● **Work task**: Please copy, exactly and with no pictures, only the lines from the one containing "You are a computer-use" through the last line of the records.

● **Saved entries**:
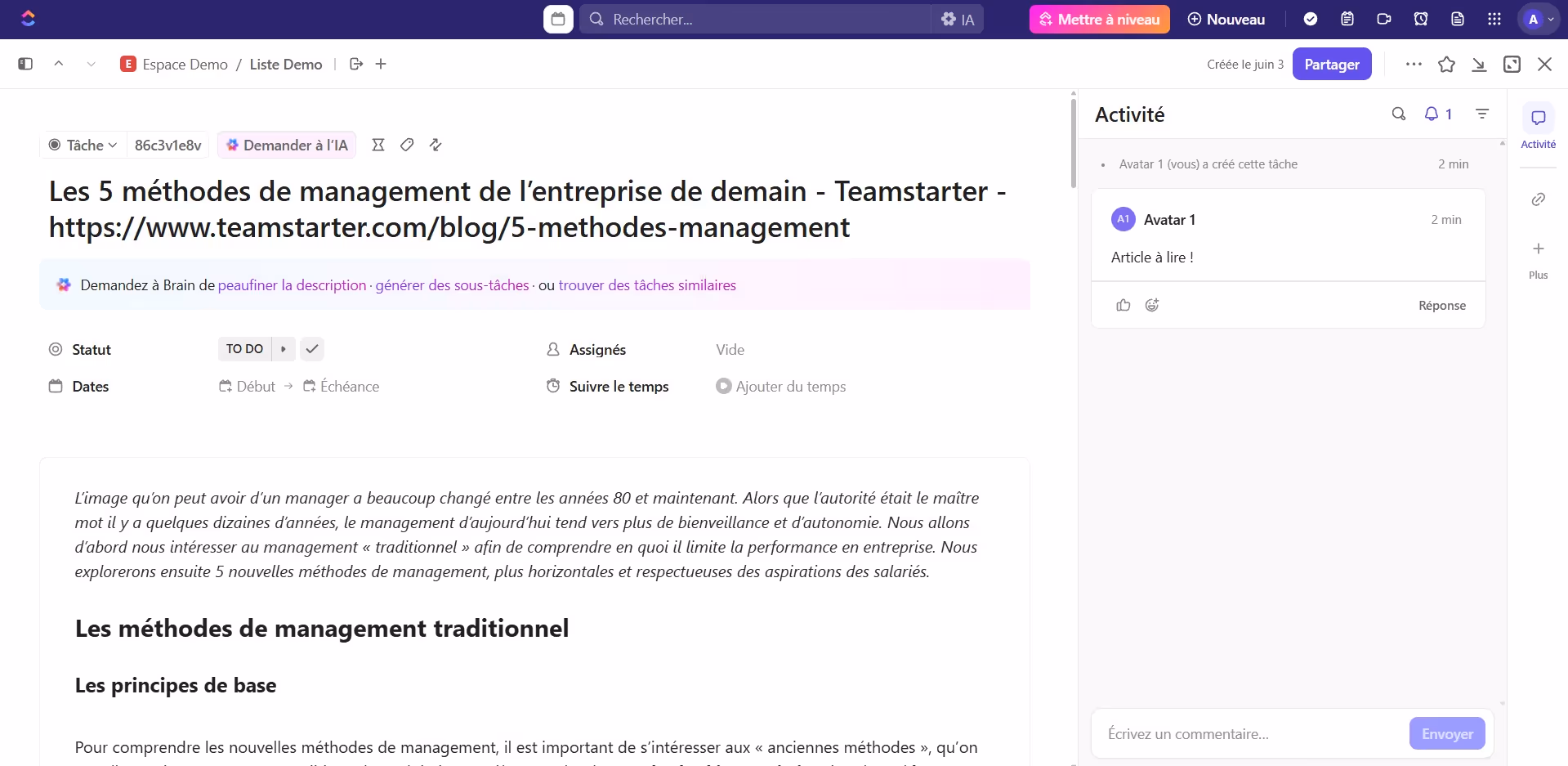Open the notepad clipboard icon
Screen dimensions: 1568x766
(x=1347, y=19)
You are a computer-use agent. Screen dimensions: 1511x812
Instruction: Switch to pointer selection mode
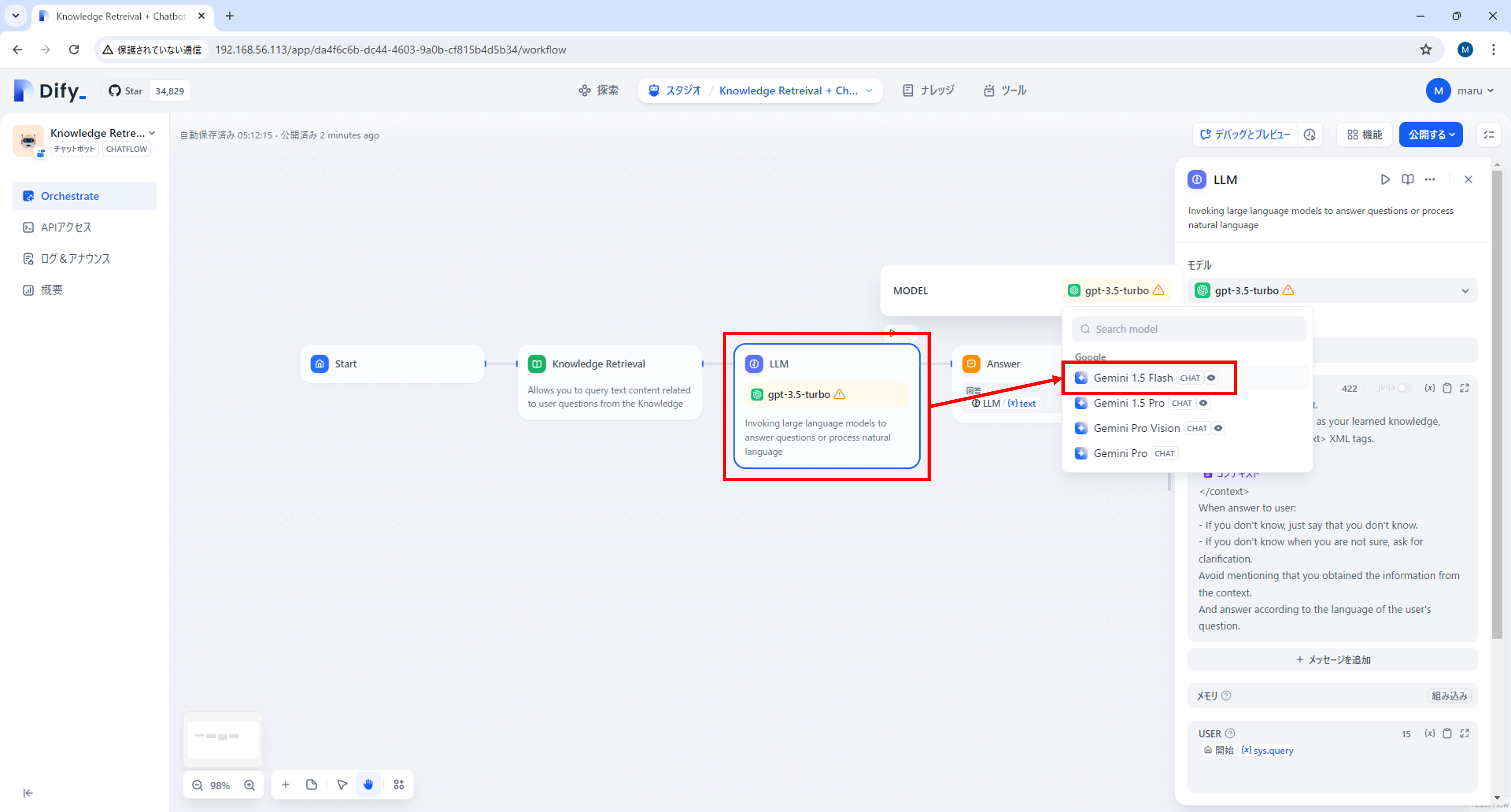[x=342, y=785]
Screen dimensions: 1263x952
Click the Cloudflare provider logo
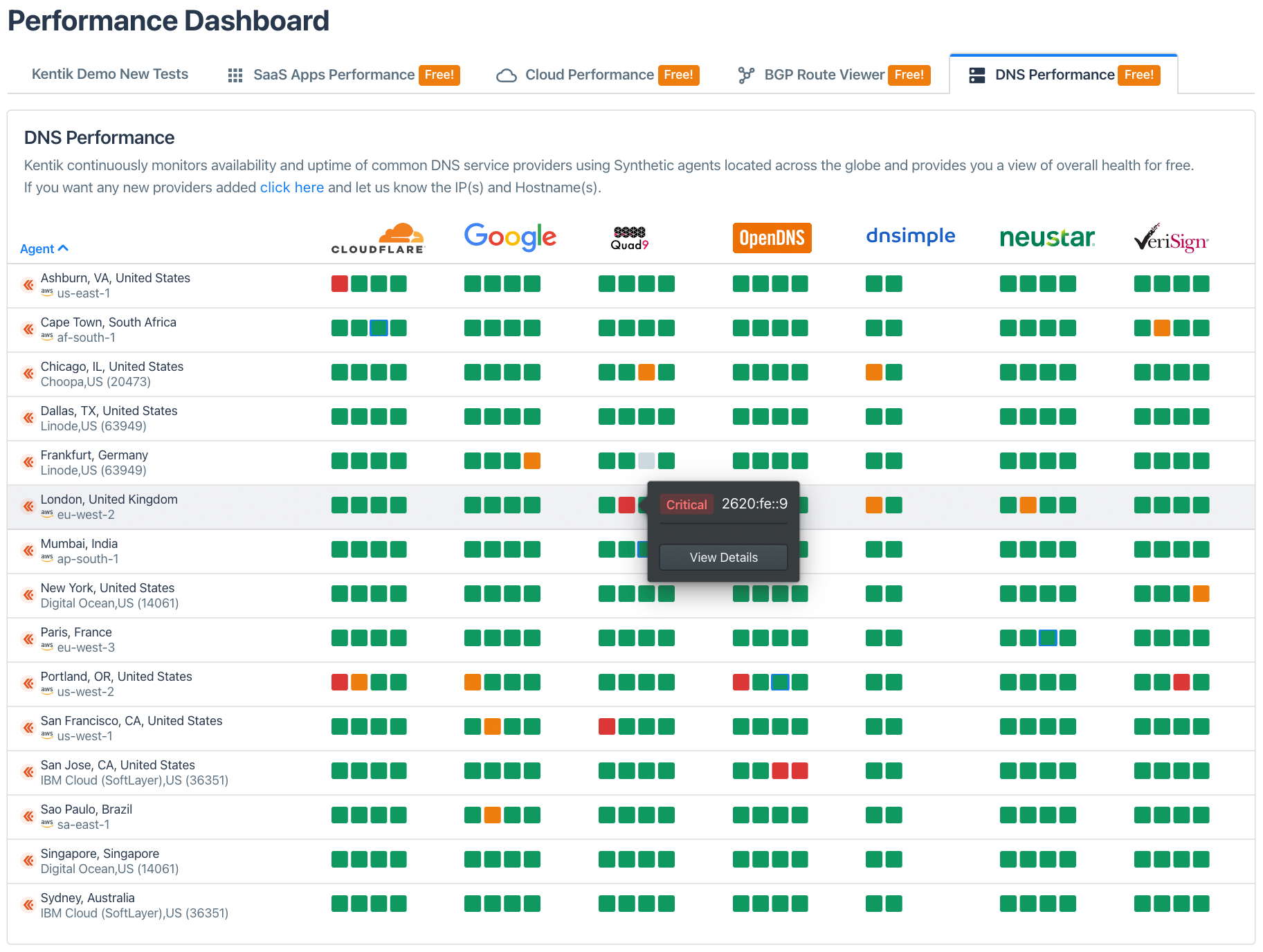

● **Answer to this problem**:
You are a computer-use agent. Screen dimensions: 1511x812
Instruction: Switch to pointer selection mode
[x=342, y=785]
Screen dimensions: 1263x952
Click the Cloudflare provider logo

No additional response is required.